How Not to Get Out of a Rut
Last weekend I went away on a girls only ski trip. I skied ’til my legs hurt, I slept ’til I felt like getting out of bed, and I soaked in the hot tub ’til my fingers wrinkled up. I came home relaxed and refreshed.
But then I went right back to my same rut-inducing routines.
Why? Because as wonderful and restorative as a vacation is, the high of it is temporary.
There’s a word I like called atrophy. It’s the idea that things decay when not used. If your muscles don’t get stronger, they get weaker. If you’re not learning or practicing things, you’re forgetting them. If you’re not motivating yourself, you’re getting deflated.
That’s why routines and consistency are so important. We need those small but regular doses of healthy behaviors to keep the momentum alive.
The Daily Practice
If there’s anyone who’s an expert at getting out of ruts, it’s the quirky yet wise entrepreneur, author and blogger James Altucher:
So, I’ve had many problems. I’ve had businesses that have failed. I’ve gone completely broke. I’ve lost a house. I’ve lost a marriage. I’ve had lots of roller coasters in my life that I would just as soon forget about. But one thing I do remember is that each time I was on the floor, wondering how could life possibly continue after these events, one thing helped me…It’s what I call daily practice.
According to the daily practice, there are four areas of health, each one equally important, that we should focus on not just once, but every day in order to turn things around.
If we can do these simple things every day, life will change for the better.
I love the achy feeling of a good, hard workout. I was reminded of this as I was sitting on the floor stretching my sore legs after a long day on the slopes. Right now I can’t guarantee a great night of sleep or perfect dietary choices, but I can commit to getting out and moving every day. Because as we all know, we work better when we treat our bodies well. Everything improves – mood, stress, cognitive function, happiness, health and so much more.
There are people, things, and circumstances that make us resentful, stressed out, and upset. I’ve always been fairly good about limiting the complaining and acknowledging and cutting out the things that weigh me down. It’s why I journal almost every day, why I don’t watch violent television shows at night, why I deleted the majority of my apps on my iPhone (social media and email included) last month, and why I only run errands on Fridays. It helps free up my mental energy.
It’s not just about knowing when to say no. We can also say yes to things that we want more of.
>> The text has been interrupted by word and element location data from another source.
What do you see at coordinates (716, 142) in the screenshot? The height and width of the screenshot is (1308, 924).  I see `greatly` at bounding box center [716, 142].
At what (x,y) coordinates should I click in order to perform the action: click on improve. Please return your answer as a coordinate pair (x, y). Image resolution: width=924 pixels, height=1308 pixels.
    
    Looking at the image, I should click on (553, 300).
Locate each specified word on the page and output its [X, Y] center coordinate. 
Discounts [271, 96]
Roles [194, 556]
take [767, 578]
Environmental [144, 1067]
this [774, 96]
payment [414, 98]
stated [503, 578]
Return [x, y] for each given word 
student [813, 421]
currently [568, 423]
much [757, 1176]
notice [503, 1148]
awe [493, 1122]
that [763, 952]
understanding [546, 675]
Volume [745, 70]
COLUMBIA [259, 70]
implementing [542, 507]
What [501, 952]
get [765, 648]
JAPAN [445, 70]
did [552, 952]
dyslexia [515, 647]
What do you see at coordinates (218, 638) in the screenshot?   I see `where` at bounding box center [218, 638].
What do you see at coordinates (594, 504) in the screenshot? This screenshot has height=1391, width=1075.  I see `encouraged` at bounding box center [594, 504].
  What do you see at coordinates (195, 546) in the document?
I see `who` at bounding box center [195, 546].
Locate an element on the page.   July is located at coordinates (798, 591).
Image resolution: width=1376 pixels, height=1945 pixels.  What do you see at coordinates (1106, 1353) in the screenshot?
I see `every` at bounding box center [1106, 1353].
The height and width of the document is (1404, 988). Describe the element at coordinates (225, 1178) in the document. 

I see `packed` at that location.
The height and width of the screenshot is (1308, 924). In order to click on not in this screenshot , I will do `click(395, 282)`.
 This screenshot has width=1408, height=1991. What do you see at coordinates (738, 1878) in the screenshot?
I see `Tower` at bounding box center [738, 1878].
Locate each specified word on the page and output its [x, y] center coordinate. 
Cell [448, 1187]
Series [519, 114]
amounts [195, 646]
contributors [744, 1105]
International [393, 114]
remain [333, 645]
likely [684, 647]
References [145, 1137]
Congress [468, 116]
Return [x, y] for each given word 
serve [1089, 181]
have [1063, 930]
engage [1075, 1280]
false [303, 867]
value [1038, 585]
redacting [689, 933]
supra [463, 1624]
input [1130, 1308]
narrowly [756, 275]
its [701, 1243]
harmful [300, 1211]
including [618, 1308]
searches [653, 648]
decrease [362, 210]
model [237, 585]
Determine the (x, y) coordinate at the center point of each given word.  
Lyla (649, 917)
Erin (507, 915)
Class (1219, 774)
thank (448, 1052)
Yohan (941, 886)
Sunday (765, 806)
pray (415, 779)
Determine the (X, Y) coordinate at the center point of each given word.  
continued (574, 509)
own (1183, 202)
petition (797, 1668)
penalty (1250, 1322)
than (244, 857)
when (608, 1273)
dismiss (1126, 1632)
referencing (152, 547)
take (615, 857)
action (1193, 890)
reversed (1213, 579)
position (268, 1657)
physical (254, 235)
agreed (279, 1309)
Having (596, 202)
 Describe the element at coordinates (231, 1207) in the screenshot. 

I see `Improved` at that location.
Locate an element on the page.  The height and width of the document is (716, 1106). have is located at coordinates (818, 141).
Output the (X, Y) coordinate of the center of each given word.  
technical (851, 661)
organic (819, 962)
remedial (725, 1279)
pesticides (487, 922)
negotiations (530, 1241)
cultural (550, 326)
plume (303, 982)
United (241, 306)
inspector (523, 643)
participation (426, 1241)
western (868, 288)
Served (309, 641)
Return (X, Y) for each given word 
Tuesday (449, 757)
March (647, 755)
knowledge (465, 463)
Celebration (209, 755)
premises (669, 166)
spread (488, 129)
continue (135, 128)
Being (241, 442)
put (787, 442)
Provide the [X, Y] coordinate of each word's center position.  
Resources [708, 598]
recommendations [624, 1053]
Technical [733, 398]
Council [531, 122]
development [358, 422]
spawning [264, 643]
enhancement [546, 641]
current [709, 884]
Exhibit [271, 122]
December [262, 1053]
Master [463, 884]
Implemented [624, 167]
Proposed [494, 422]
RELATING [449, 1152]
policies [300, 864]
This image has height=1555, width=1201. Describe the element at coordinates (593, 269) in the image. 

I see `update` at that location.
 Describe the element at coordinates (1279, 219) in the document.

Like reaching out to or helping family, friends or people you love… and planning long weekends away.
Altucher says that one of the best exercises for keeping our mental muscles from atrophying (and there are many) is to write ideas down. “Every day I write down ideas. I write down so many ideas that it hurts my head to come up with one more. Then I try to write down five.” Ideas for a reality show, a children’s book, a business to pitch on shark tank, or an app – anything really.
Most ideas will be bad, but that’s not the point. The point is that your mind becomes an idea machine – sharper, clearer, and more creative. You become curious about different things, and open to new ways of thinking.
This arm of the practice isn’t about God or religion, unless you want it to be. It’s about getting rid of the noise and being present and aware enough to enjoy the things around us so that we don’t spend so much time fixated on the past and worried about the future. This can come in the form of:
- Prayer / church
- Reading or listening to things that uplift and inspire you
Today I went to a barre class (physical). I brainstormed 20 headline ideas for this article (mental; I went with idea #16). I spent an hour decluttering my home (emotional), and I meditated for 5 minutes (spiritual).
I feel good knowing that I accomplished these things. It wasn’t hard to do, I just had to choose to do it. And that’s the tricky part – choosing to do these things every day.
I hope I can keep it up because it’s a hell of a lot easier to stay up than to get up!